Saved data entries
━━━━━━━━━━━━━━━━━━━━━━━━━━━━━━

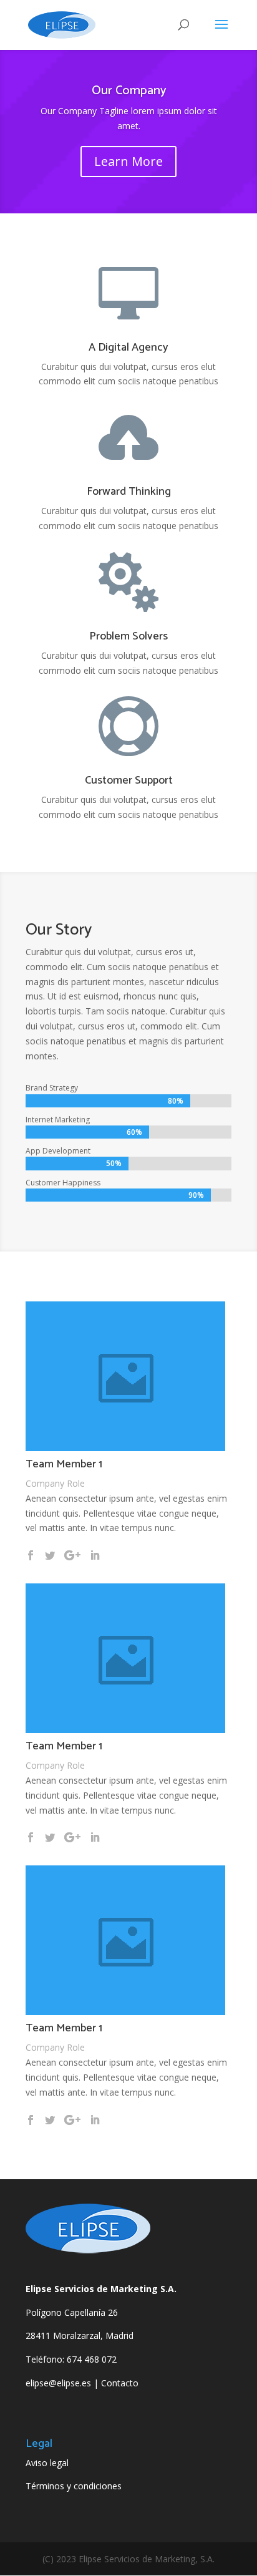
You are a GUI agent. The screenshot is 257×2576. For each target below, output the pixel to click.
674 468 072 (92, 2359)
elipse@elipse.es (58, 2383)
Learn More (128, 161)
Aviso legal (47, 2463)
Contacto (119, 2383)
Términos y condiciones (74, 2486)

━━━━━━━━━━━━━━━━━━━━━━━━━━━━━━

= Task directions =
Each line from the one holding "elipse@elipse.es (58, 2383)" to the end of the entries is to be written out exactly. Skip every line before it.

= Final answer =
elipse@elipse.es (58, 2383)
Learn More (128, 161)
Aviso legal (47, 2463)
Contacto (119, 2383)
Términos y condiciones (74, 2486)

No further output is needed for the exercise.